Frequent doubling of computer system performance has facilitated innovations in science, education, government, and commerce. The foundations of these improvements, Moore's Law improving density and Dennard scaling reducing transistor power, have enabled chips with exponentially more transistors at roughly fixed power and cost. However, upcoming physical limits threaten to force a choice between either chip power and cost escalation or stagnant chip performance where lowest cost wins.
This project seeks a new middle approach, called dark silicon, that keeps the number of powered-on transistors roughly constant even as the number of transistors per chip grows. Rather than add general-purpose cores, future mainstream chips will deploy many accelerators to improve performance or power by 10x-100x. Such chips will turn on one or more accelerators when needed to help power and/or performance and leave most others off. Accelerators for system-on-chip (SoC) have already been designed, for such uses as encryption, (de)compression, network protocols, XML, and graphics. This research seeks to invent and refine architecture and system support to make existing and future accelerators possible in mainstream processors. Specific focus is given to low-overhead solutions facilitating fine-grain use that allow accelerators to be used and shared while protecting security and privacy. The project relies on co-design of hardware and software interfaces to accelerators in order to enable direct, low-latency access from user-mode code via coherent shared-memory communication.
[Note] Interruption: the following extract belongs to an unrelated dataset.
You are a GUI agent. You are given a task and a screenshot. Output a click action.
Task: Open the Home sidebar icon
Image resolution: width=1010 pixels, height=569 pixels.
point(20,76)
More efficient access to accelerators enables Moore's law to bring continued performance increases without corresponding increases in power. This can reduce the overall power consumption of computing and reduce greenhouse gas production, as well as provide greater computation power at any scale, whether in a mobile device or a supercomputer. The PIs continue to impact broadly the state-of-the-art of computer systems through students, courses, talks, industrial affiliates, commercial influence, and sharing of infrastructure.
Over the past four decades, computer performance has doubled approximately every 18 months, transforming science, education, government, and commerce. However, the foundation of these improvements, Moore's Law with Denard scaling, seems likely to end within the next decade, forcing a new approach to computer design. In one possible approach, a computer chip will consist of a heterogeneous collection of specialized computing units. Just like a Swiss Army pocket knife with a knife blade, scissors, corkscrew, and fingernail file, such a future computer may only be able to use one specialized unit at a time, but with much greater performance and efficiency for a given task. This project consisted of three major thrusts. First, we developed a model to help decide whether including a given specialized compute unit would actually improve performance; this is analogous to understanding how much some users might benefit from including a magnifying glass in a Swiss Army knife. Second, we developed memory management techniques that allow specialized computing units to access a conventional computer memory hierarchy; this is loosely analogous to ensuring that the different "blades" of a Swiss Army knife open and close in a conventional way. And third, we developed policies for determining which specialized compute units, or "blades," would be most appropriate for a given task. Specific outcomes include models and mechanisms for designing, interfacing to the cache and virtual memory systems, and efficiently using specialized compute units in a heterogeneous computer system. The project also contributed to the development of the gem5-gpu simulation package (https://gem5-gpu.cs.wisc.edu/wiki/) and the BadgerTrap tracing tool (http://research.cs.wisc.edu/multifacet/BadgerTrap/), which are now available as open-source software.